» WHAT IS REQUIRED: Once you reach the line containing "Where should I click to: Click the Assigning" in the data below, restate each line word for word up to and including the one containing "Image resolution: width=1568".

------ INFORMATION SHOWN

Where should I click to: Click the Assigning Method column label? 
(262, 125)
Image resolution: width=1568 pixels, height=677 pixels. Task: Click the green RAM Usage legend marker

------------
------ INFORMATION SHOWN

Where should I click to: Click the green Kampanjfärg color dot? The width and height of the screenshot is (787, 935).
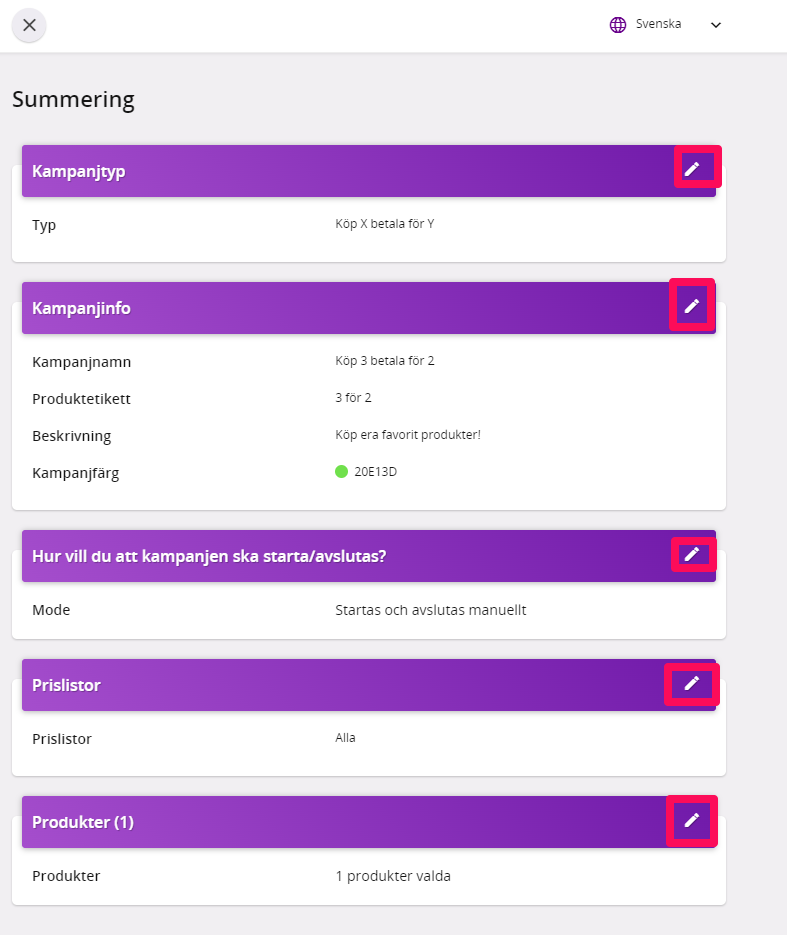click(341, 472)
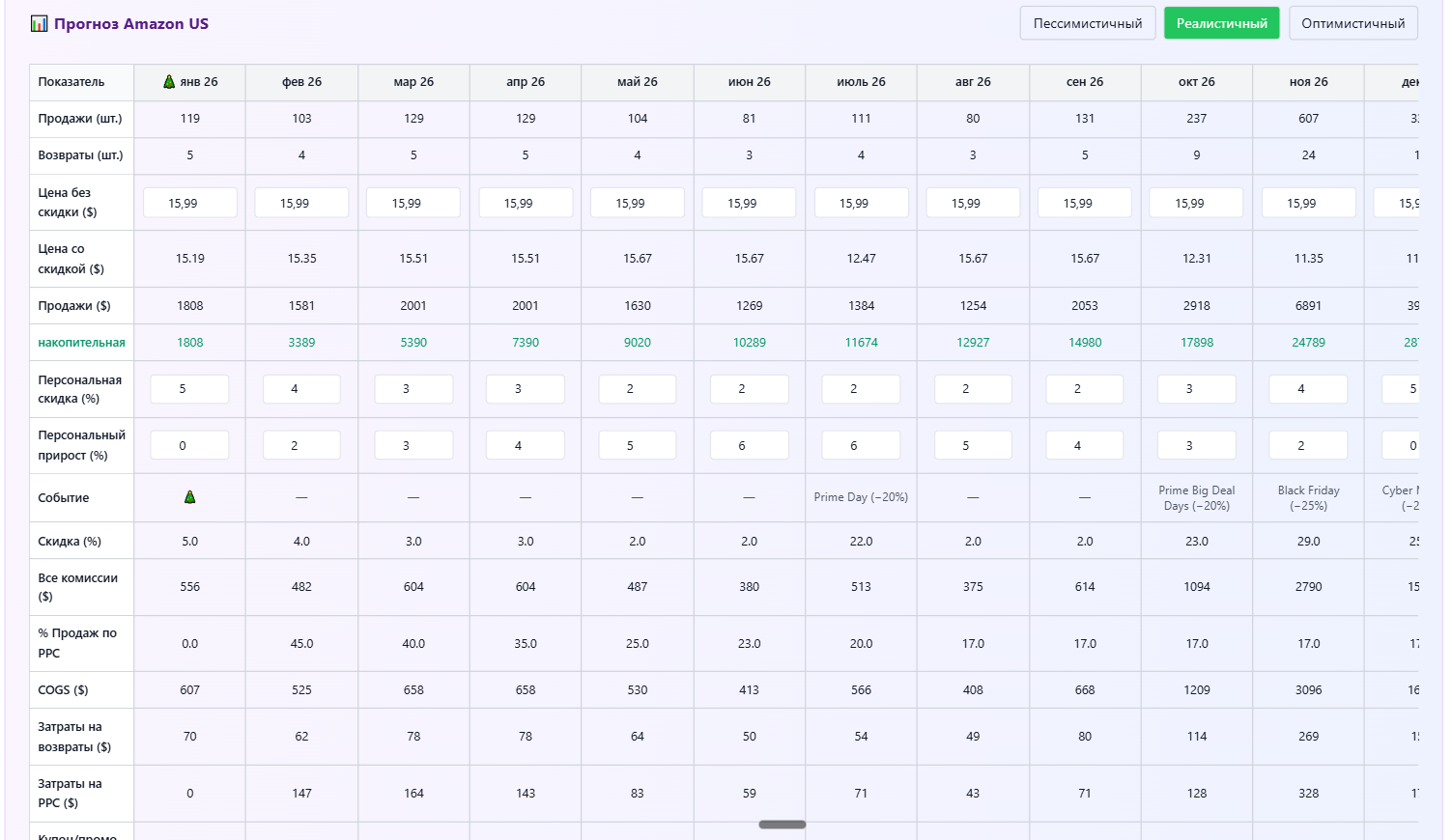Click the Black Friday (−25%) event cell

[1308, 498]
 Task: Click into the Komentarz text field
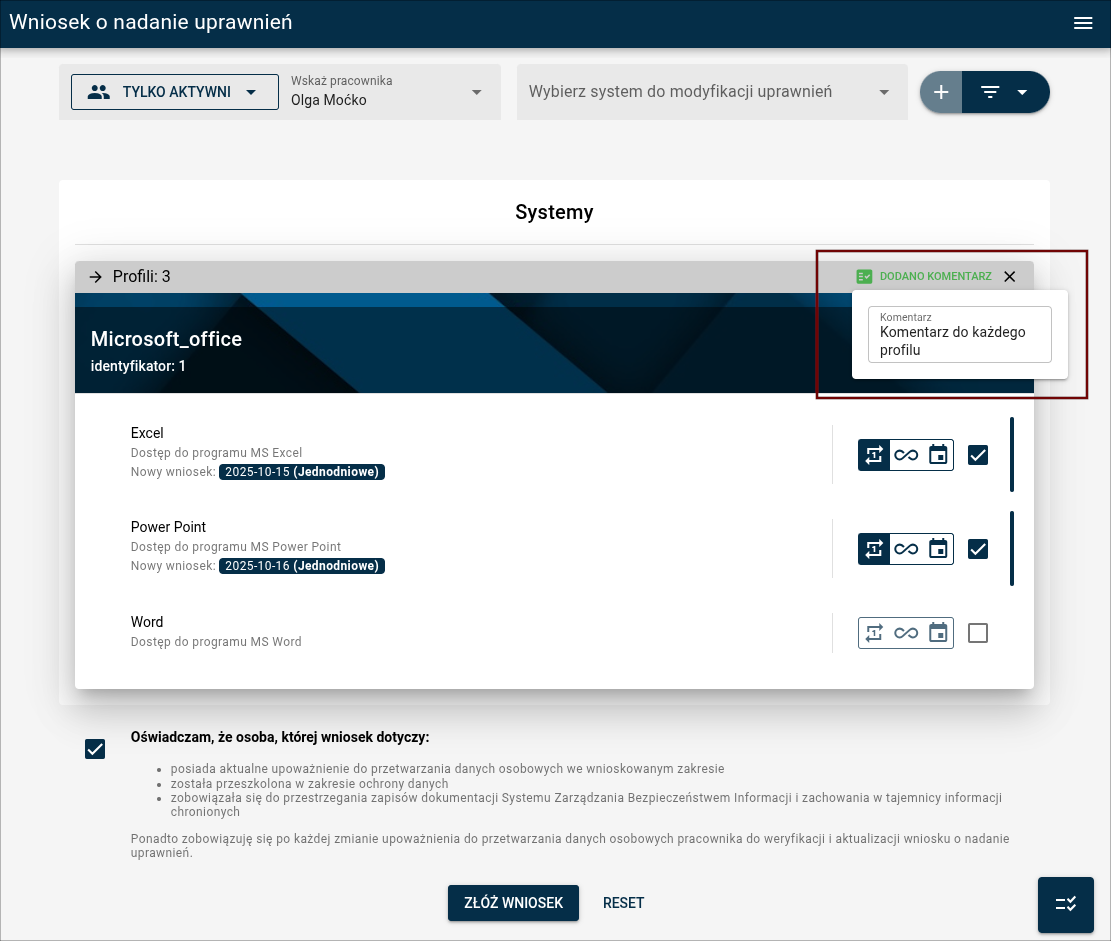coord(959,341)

------------

» REPLY:
Where should I click to: Click the Assigning Method column label? 
(262, 125)
Image resolution: width=1568 pixels, height=677 pixels. Task: Click the green RAM Usage legend marker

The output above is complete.